Democratic Egypt takes illiberal view of free speech

A major foreign affairs controversy unexpectedly spilled over into Canada late last month when Egypt’s prosecutor-general issued arrest warrants for two Canadian Coptic Christians over their alleged role in the making of the anti-Prophet Muhammad film Innocence of Muslims.

According to Canadian Press, Canadians Nader Fawzy and Jacques Attalla, along with several other Copts living in the United States, were accused of “offending Islam, insulting the Prophet Muhammad, inciting sectarian strife and jeopardizing Egypt’s peace and independence.”

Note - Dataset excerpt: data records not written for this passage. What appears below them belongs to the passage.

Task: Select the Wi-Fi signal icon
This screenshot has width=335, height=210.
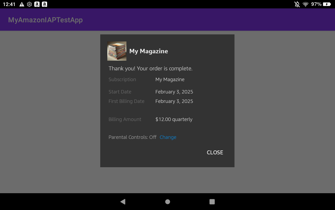Action: [x=306, y=4]
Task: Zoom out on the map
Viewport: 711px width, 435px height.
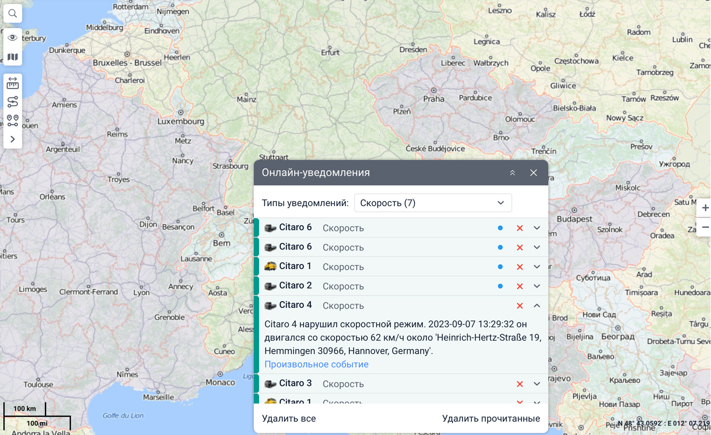Action: [x=705, y=227]
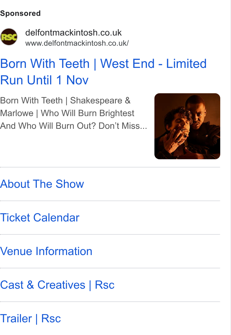
Task: Click the www.delfontmackintosh.co.uk/ display URL
Action: point(77,43)
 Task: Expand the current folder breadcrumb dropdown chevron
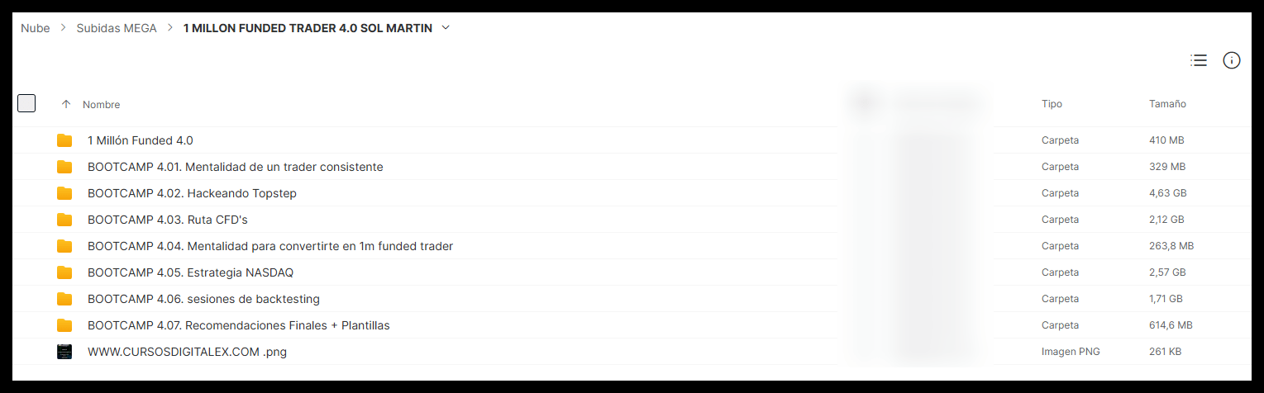tap(446, 28)
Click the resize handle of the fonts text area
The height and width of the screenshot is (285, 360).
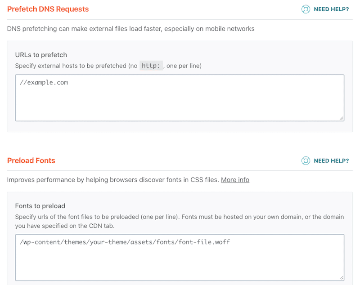tap(341, 278)
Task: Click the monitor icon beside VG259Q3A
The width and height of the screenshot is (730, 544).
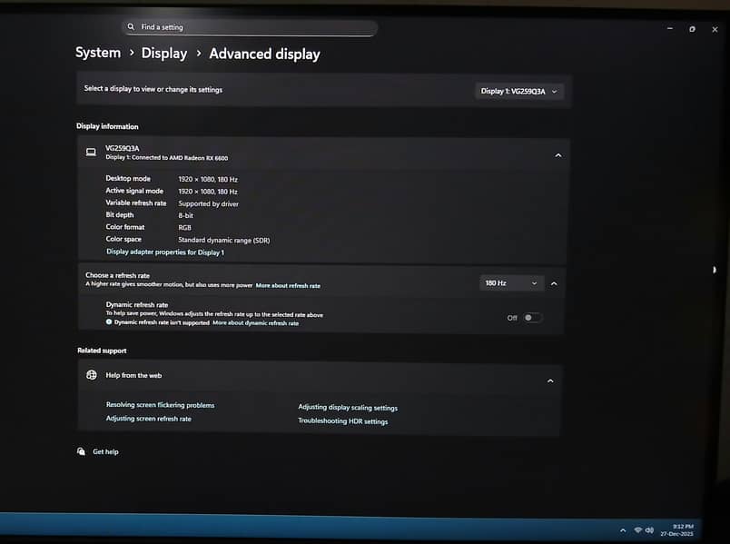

Both deny any involvement with the film. And both fear for their safety and that of their families who could be targeted by Muslim extremists here.

The Toronto Star’s Rick Westhead also wrote about their plight, noting that in addition to the Egyptian government’s decree, Fawzy and Attalla “have also drawn the wrath of prominent imams in Egypt who have issued fatwas on both of them, urging Muslims anywhere in the world to behead them.”

Westhead drew a parallel to the Salman Rushdie case, in which Iran issued a death sentence against Rushdie for his novel The Satanic Verses in 1989.

One possible motive for the Egyptian government’s action against Fawzy is that, as Westhead explains, he’s an activist who has criticized the way Copts are discriminated against in Egypt and has published a book, The Persecutions, a history of Coptic Christianity, that angered the authorities who banned it in Egypt.

In a Sept. 24 editorial on this disturbing development, the Globe and Mail wrote that “Egypt appears to be trying to make the crime of ‘offending Islam’ a worldwide one.”

The Globe put Egypt’s intimidation in a broader context: “This is a strange approach for a nascent democracy, and a bad signal from the Muslim Brotherhood, which holds power… Since when does one democracy purport to tell people in other democracies that if they speak out in certain ways, they could be charged and even put to death?”

Just as Egypt’s president, Mohamed Morsi, was about to depart for the United States to deliver a speech at the United Nations, New York Times correspondents reported that he “said the United States must respect the Arab world’s history and culture, even when that conflicts with western values.”

Days later, U.S. President Barack Obama had something to say about this.

During his Sept. 25 appearance at the UN General Assembly, Obama devoted two-thirds of his 4,000-word address to an explanation about (and plea for) what he called universal democratic values of freedom and tolerance underpinned by the rule of law.

Because of intolerance and violent reaction to the offensive video, Obama spoke of the “need for all of us to address honestly the tensions between the West and an Arab world moving to democracy.”

Invoking the words of former South African president Nelson Mendela, he said that democracy is not just about casting a ballot, but “respects and enhances the freedom of others,” and that involves tolerating views some of us strongly disagree with. Obama equated “true democracy” with “real freedom,” meaning individual rights such as free speech, “the freedom of citizens to speak their minds and assemble without fear.”

When he spoke at the UN the following day, Morsi rejected Obama’s broad endorsement of free speech. While he said that Egypt now embraces democracy and human rights and even “respects freedom of expression,” he emphasized that it cannot tolerate speech that insults and defames religion. The irony is that when he said free speech should never be allowed “to incite hatred against anyone… or one specific religion or cult,” he apparently ignored the fact that for years Egypt has promoted antisemitic conspiracy theories through its official and semi-official media among other sources.

One fear is that Morsi’s limit on free speech reveals a wider tendency toward intolerance and authoritarianism elsewhere in the region. Even Turkey, a non-Arab Muslim country that prides itself in upholding “secular” democratic values, has been moving in the direction of clamping down on free speech and currently has more journalists in jail than Iran and China combined.

We can only wait to see what happens in Egypt.

Paul Michaels is director of research and senior media relations for the Centre for Israel and Jewish Affairs.